Милая лейтенант, полагаю, мы все соблазнили вас, сбили с пути, на котором, быть может, вы остались бы жить. Что-то выискивая в толпе, ища любви, берущей начало в древности, в земле и в роду, вы переняли и нашу данность; возжаждали нашего наследия, но если не разглядели, что подобные посылки ветвятся своими отзвуками, а камни требуют своей непрерывности рода, если не поняли важности их уединения, одиночества их капкана или тяжести старых долгов, вы все-таки не можете винить замок или нас, не можете сетовать, что нашли свой конец.

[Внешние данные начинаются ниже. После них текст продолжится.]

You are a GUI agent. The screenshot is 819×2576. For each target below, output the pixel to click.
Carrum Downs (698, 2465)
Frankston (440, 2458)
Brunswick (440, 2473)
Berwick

Я оставил замок; вы привезли нас всех обратно.


Ночь над ними сгущается, они прячутся в палатках и грузовиках, ближе ко мне. Тело болит как-то издали, его вытеснили время и холод. Я еще верю, что сокол спустится, станет моим освободителем, выклюет мне глаза, под конец растянув невольно пытку, или, может, выпустит меня, вонзится в путы, раздергает веревки, избавит меня от оков, дабы я получил последний шанс взлететь самостоятельно.

…Но заря — спасение более вероятное. Или я могу — позорно, да — умереть где-то посреди ледяного поцелуя ночи, как и замок, отдав последнее тепло обертке выгребной ямы ветра.

Надо бы кричать, вопить, ругаться, кидаться в этих глупцов оскорблениями, в свою последнюю ночь хотя бы испортить негодяям сон, но я боюсь пыток, что они еще придумают, если я их так обеспокою, ибо, судя по тому, что я слышал, читал и видел, озверевшие люди, чья фантазия обычно весьма убога, проявляют великолепную находчивость, когда речь заходит о сочинении изобретательных способов причинять боль.